### Requirement
Check each line of the records for "agent"; collect those that have it.

[Stored entries]
-- Opening Marker --
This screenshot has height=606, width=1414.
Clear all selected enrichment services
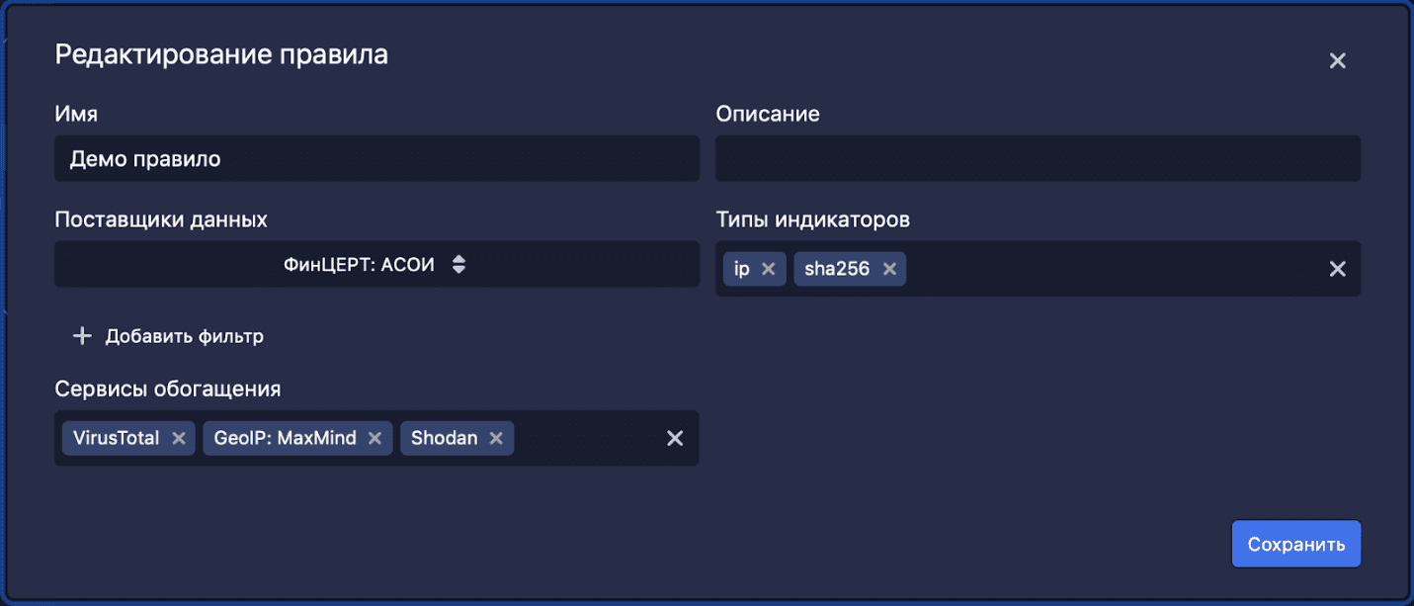675,438
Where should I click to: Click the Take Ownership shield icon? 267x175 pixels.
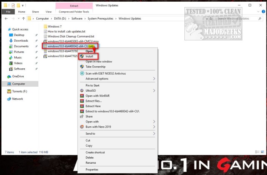[82, 67]
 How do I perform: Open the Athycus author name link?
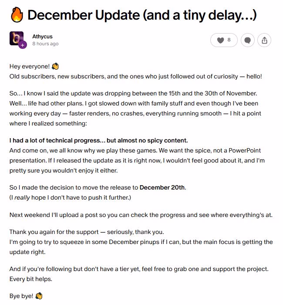(x=42, y=36)
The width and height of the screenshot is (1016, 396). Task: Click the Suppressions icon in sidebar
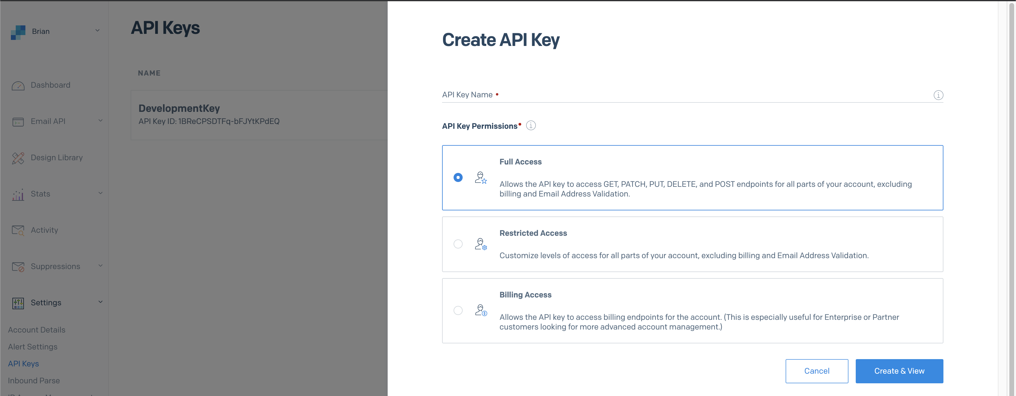point(18,266)
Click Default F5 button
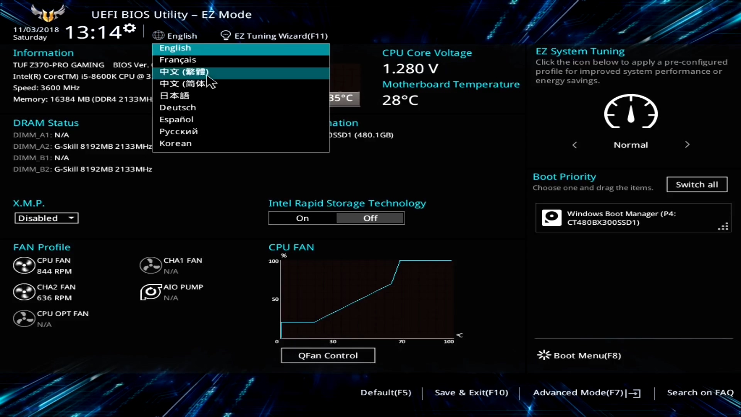Image resolution: width=741 pixels, height=417 pixels. [x=386, y=392]

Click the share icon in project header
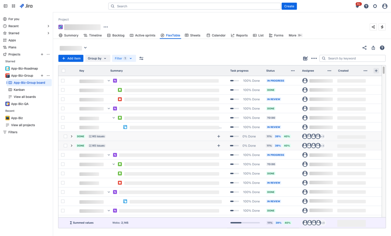pyautogui.click(x=373, y=27)
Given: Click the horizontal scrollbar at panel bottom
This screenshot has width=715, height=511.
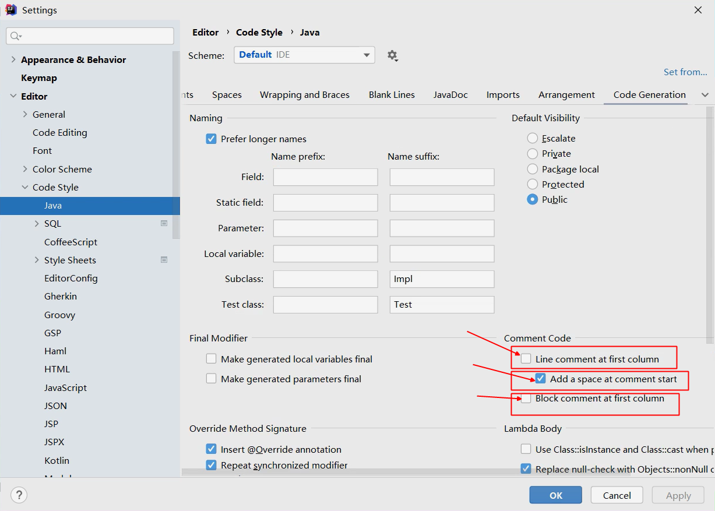Looking at the screenshot, I should (x=406, y=473).
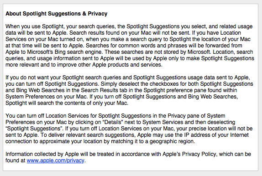
Task: Click the paragraph starting 'If you do not want'
Action: click(129, 90)
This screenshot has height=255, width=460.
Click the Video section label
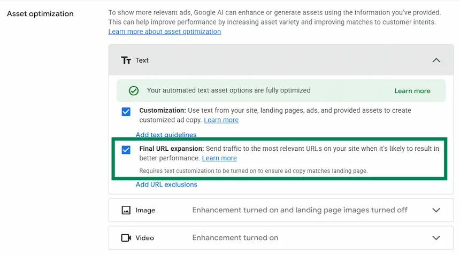(x=145, y=238)
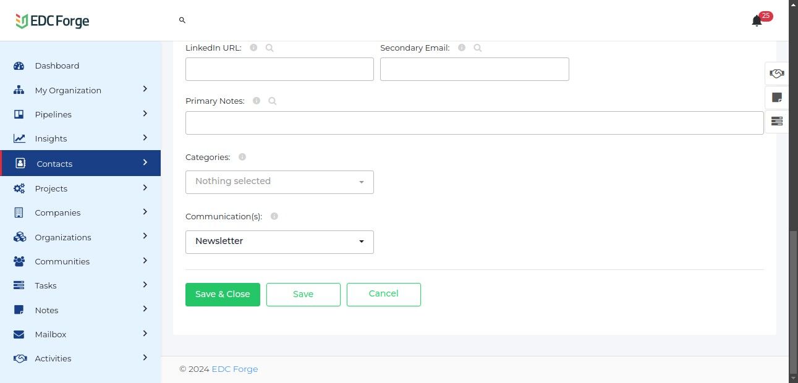Open the handshake activities side panel icon
The height and width of the screenshot is (383, 798).
(777, 74)
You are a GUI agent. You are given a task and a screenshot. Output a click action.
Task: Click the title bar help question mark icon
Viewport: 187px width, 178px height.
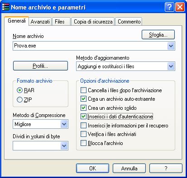pyautogui.click(x=169, y=7)
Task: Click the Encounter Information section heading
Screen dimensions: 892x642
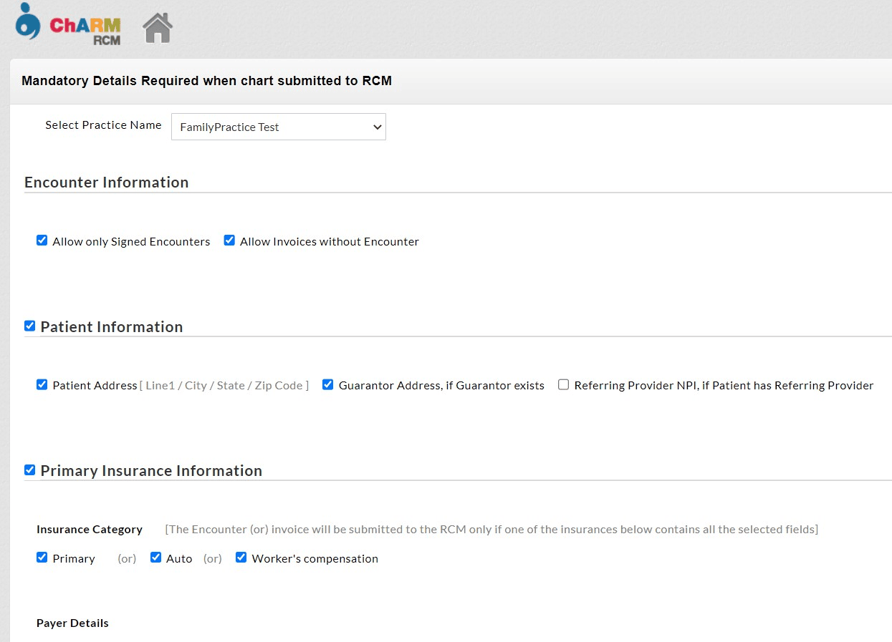Action: [106, 183]
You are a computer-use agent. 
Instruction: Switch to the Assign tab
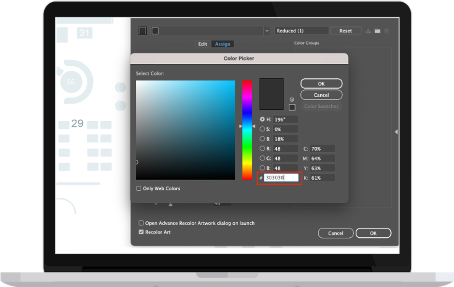pyautogui.click(x=222, y=44)
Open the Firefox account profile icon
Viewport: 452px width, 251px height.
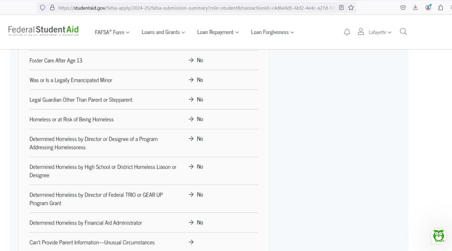point(428,7)
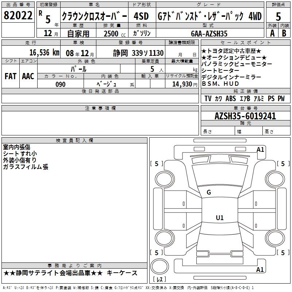This screenshot has width=292, height=292.
Task: Select the mileage value 16,536 km
Action: [x=44, y=53]
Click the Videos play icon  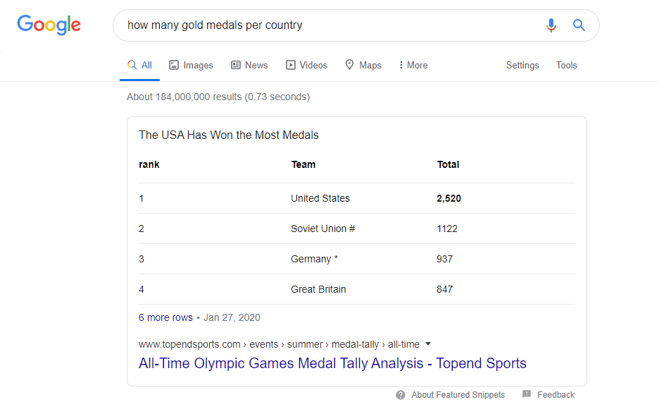click(x=290, y=64)

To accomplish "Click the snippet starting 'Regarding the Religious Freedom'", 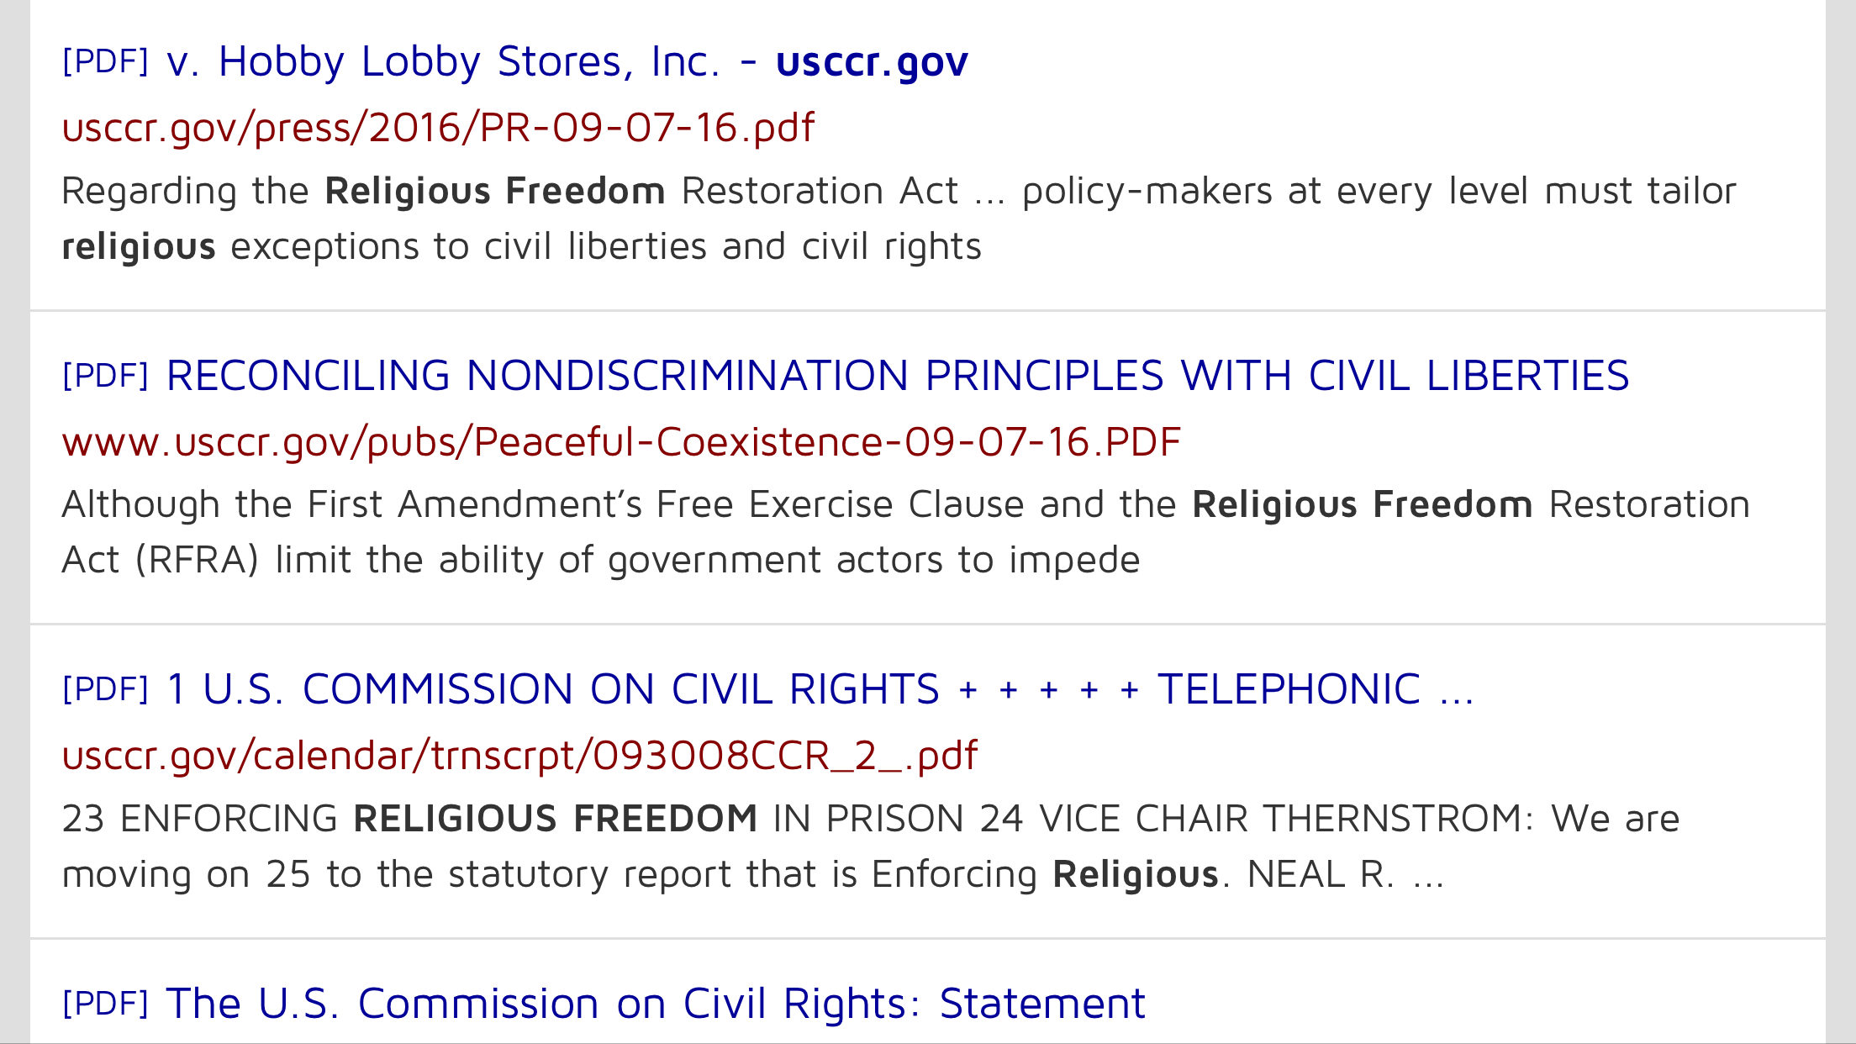I will pos(899,219).
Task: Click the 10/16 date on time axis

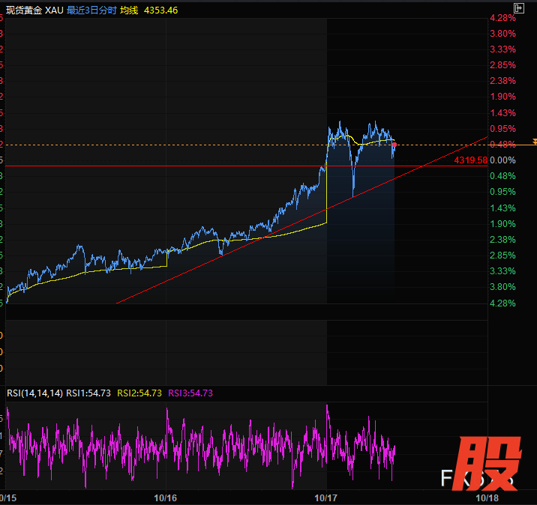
-- Closing Marker --
### Task answer
You are a GUI agent. You are given a task and a screenshot. Output a click action.
You are a computer-use agent. 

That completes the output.